Один аргумент против этой точки зрения в том, что она базируется в первую очередь на весьма выборочной подборке военных писем, включая ту, что была изначально опубликована во время войны и была предназначена, по словам издателя подборки – который также был издателем армейской газеты 7‑й армии, равно как и оратором на патриотических мероприятиях домашнего фронта и получателем Железного Креста за свою пропагандистскую работу, – являться как "национальным документом", так и "особенно пропагандой в нейтральных иностранных нациях". Эта компиляция писем говорит нам больше о немецкой военной пропаганде и о культурных войнах над наследием Великой войны в межвоенной Европе, чем о психическом состоянии воюющих в конце 1914 года. Более того, огромное количество почтовых открыток, которые посылали домой солдаты полка Листа и вооружённых сил Германии в целом во время войны, не склонны ни прославлять насилие, ни быть пропагандистскими открытками, полными патриотических лозунгов, которые были весьма доступны солдатам полка. Это были скорее открытки, изготовленные до войны для туристов, изображавшие панорамы городов, уличные сцены и церкви. Солдаты, посылавшие домой такие открытки, желали поделиться со своими друзьями и семьями впечатлениями от мест, где они были и какие места посетили, а не распространять "идеи 1914 года". Свидетельства военного времени, равно как и критическое прочтение послевоенных источников, на самом деле подтверждают, как мы увидим, что по меньшей мере большинство солдат полка Листа не сражались за "идеи 1914 года". Равным образом имеющиеся свидетельства не наводят на мысль, что большинство людей теперь присоединились к гитлеровскому взгляду на "жизнь, [как] постоянную ужасную борьбу". Они скорее намекают, как выразился другой историк, на "отсутствие антагонизма между многими солдатами на фронте".

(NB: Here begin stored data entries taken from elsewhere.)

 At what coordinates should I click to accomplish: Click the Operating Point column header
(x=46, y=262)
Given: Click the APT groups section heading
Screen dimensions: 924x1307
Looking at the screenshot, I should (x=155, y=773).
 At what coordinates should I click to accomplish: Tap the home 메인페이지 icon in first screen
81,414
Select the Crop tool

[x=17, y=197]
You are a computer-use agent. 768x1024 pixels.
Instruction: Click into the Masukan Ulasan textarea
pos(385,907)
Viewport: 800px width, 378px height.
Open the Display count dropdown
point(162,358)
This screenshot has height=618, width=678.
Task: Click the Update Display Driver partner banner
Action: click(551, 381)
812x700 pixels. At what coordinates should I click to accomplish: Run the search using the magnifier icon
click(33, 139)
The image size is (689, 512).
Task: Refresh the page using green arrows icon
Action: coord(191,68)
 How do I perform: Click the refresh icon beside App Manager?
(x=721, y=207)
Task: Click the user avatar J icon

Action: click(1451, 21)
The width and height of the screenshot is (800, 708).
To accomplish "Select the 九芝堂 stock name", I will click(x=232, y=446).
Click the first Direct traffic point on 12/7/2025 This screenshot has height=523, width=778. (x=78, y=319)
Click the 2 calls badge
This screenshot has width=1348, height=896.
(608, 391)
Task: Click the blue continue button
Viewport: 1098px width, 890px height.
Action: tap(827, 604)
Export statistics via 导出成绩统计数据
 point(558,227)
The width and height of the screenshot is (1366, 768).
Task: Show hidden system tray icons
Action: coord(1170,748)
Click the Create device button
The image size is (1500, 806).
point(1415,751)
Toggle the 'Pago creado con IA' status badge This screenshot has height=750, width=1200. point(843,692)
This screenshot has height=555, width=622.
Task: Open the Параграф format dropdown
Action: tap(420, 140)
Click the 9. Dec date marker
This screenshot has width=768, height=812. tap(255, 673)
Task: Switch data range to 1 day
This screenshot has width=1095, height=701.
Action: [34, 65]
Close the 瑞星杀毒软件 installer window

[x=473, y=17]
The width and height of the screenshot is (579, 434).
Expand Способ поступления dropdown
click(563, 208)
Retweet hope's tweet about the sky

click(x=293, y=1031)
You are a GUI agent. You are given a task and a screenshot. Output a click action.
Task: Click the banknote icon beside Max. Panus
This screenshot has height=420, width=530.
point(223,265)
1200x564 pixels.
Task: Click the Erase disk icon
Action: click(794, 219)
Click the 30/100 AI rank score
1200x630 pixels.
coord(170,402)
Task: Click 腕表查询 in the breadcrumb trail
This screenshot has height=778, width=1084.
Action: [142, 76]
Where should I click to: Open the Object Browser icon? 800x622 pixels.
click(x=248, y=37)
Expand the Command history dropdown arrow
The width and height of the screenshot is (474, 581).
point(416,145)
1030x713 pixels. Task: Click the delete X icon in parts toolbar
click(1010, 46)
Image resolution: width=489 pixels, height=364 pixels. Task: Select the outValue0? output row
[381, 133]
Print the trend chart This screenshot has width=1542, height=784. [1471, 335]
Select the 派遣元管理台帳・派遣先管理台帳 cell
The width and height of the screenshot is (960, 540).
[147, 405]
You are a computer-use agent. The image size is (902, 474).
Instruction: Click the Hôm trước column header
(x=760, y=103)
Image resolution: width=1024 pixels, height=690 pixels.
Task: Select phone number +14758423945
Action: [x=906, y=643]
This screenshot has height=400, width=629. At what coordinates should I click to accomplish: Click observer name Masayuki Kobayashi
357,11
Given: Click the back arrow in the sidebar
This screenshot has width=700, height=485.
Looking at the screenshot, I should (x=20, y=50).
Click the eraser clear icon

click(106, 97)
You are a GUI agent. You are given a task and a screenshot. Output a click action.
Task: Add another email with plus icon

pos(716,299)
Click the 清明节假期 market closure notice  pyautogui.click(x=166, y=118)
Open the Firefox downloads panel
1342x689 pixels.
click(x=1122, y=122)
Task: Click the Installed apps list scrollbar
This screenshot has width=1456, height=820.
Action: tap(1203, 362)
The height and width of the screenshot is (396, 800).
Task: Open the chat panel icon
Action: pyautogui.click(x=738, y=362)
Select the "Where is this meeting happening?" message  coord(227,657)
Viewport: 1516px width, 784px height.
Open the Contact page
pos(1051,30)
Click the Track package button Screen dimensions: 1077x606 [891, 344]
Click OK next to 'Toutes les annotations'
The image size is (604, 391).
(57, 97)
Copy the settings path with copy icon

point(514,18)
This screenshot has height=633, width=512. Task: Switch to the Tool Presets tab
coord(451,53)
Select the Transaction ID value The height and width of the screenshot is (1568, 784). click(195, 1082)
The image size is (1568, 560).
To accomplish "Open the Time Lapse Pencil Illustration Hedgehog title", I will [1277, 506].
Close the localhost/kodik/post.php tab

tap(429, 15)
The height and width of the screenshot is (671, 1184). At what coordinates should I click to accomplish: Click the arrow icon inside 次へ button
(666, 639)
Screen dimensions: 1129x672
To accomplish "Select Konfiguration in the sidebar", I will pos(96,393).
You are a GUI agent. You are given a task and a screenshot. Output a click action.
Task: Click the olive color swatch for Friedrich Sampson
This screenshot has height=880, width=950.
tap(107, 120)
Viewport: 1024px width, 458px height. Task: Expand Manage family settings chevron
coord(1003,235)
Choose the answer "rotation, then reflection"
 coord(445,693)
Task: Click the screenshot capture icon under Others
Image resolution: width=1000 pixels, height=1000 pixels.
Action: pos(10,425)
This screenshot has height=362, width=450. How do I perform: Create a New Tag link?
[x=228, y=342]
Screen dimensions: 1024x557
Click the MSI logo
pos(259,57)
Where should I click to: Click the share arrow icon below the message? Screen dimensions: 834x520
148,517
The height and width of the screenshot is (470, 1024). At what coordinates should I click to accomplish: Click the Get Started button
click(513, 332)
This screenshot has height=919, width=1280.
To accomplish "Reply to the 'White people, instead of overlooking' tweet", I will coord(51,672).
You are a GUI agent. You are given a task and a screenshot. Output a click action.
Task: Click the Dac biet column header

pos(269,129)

Будет ли сохраняться духовное состояние Рождества 1914 года, или же продолжающиеся военные действия на самом деле политизируют, ожесточат и заставят сменить точки зрения и тем самым сделают преобладающее большинство солдат полка Листа более похожими на Гитлера (или, по меньшей мере, со взглядами, похожими на те, что Гитлер станет выражать после войны) – было открытым вопросом, когда в последние дни 1914 года солдаты RIR 16 вернулись к занятию "убивать".